Anyone who has heard the music of Derek Bailey will hear his influence in my recent recordings. I first came across Bailey because a friend heard one of my recordings and suggested I check him out. I could see why. I was in a process unlearning what had become a stifling way to make music, in part at least due to the endless possibilities yet constaining structures of computer based music production. I’d become passively reliant on the sonic possibilities of plugins, while unwilling to invest in the process of art making with sound - needless to say it didn’t suit me. So, I rejected the computer and now regard it as a political tool of conformity. I slowly began to figure out what making sound would be like without one. I remember the moment when I walked into my studio and within minutes could be playing with sound in an experimental and free way. It felt completely liberating. Throughout this process I was also letting go of and considering new concepts of time. After a frustrating and giftless phase of trying to sync drum machines and synths using midi, I realised it was possible to make music without everything being ‘in time’ and that this also helped to undo the mechanistic experience of time we are so accustomed with. (See my previous post for more detail https://www.mycocreative.co/a-suspension-of-time/).

Don Cherry says it best:

we can be in tune with time,
we can be a slave to time
or we can be in total aspiration trying to catch time
there must a forth way: to flow with time

Bailey's music and his involvement in free improvisation can be seen as a challenge to the commodification of music. His approach resisted the commercialisation and standardisation that often accompany mainstream musical genres, aligning with anti-capitalist sentiments. Free improvisation, as championed by Bailey, is inherently non-hierarchical. It challenges traditional musical structures and authority, promoting a democratic and egalitarian approach to music-making. This aligns with radical political ideals that seek to dismantle established power structures. Here’s a video of Bailey with Evan Parker...


This has been a personal journey of questioning and finding a process that felt true to my values and ideas about what art is and what I need as an individual navigating this world, exploring what it means to be a human, while experiencing the symptoms of capitalist and industrial economic systems - burnout and emotional overwhelm. I've sought to establish a practice that serves me and compliments my busy work life. There’s currently little social aspect of my practice, other than the odd meet up or collaboration and I think that just speaks to my limited time. I frequently want to change that but find it very difficult to find space and time.

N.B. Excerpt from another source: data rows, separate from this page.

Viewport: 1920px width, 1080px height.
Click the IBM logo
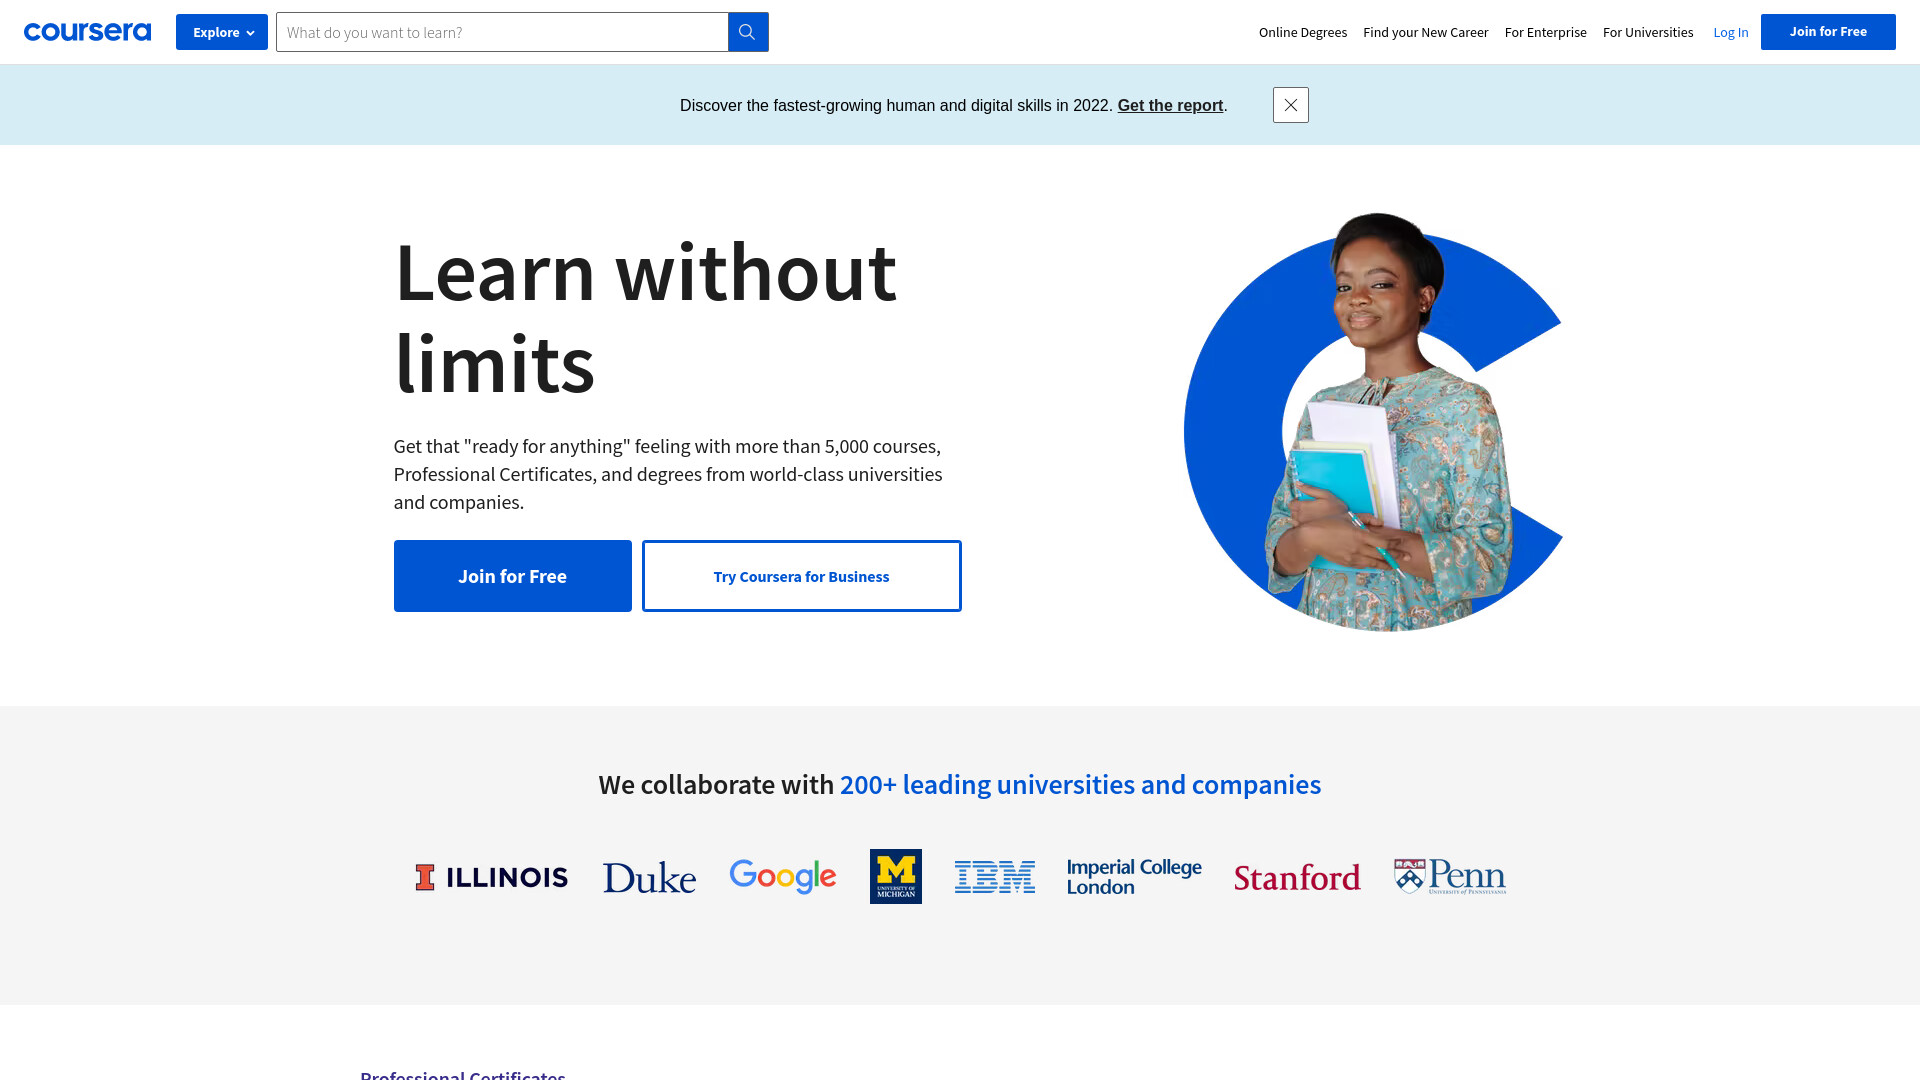pyautogui.click(x=995, y=877)
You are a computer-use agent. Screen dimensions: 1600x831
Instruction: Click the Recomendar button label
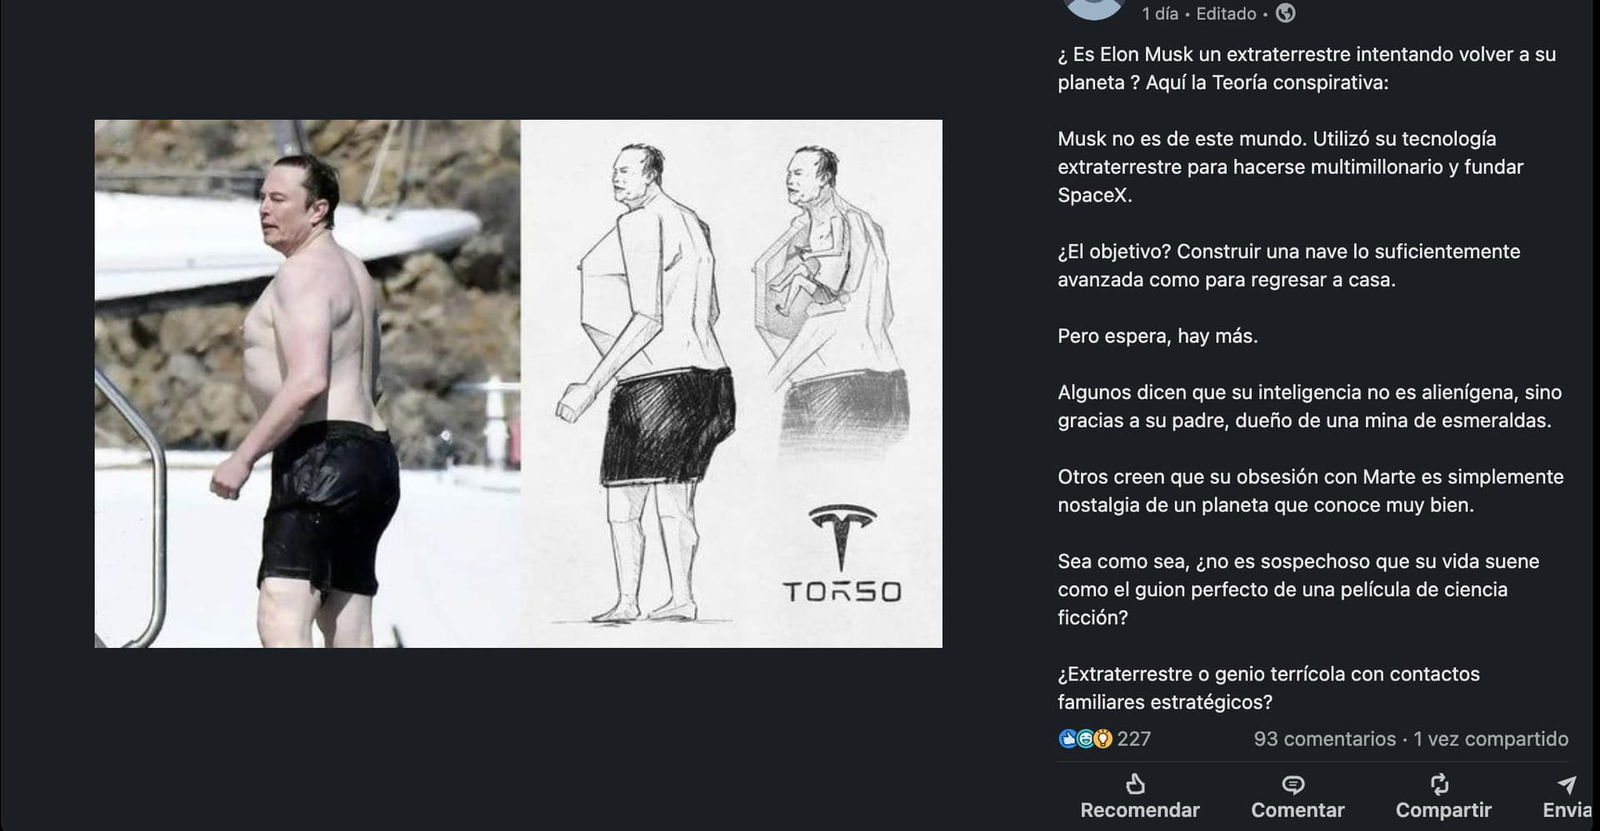click(x=1140, y=810)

This year, in particular I have recorded and released my recordings almost as they happened on Bandcamp without too much thought, other than preparing artwork. I’m interested in ways we can reconnect art and life. I don’t see them as being separate and so avoid the fanfare of it being anything other than a document of my aesthetic experience. For these more recent recordings, the different guitar notes and phrases are like incoming, unpredictable field recordings rather than music being played in time. I'm really intrigued as to why these things seem to work together even though they're not in time and instead the unpredictability, the space and silence and then the clash of notes satisfies me.

In all this i wonder where I can enact my fullest human existence? in what space can i be autonomous and creatively free? and how can this impact the rest of my life and in what ways can this have any positive impact beyond the personal?


'Praxis' is a series of reflections based on practical art that I’ve made. The idea is to make clearer connections between what I make and what I think, bringing them closer together through critical thinking and research to underpin my practice with theory and visa versa.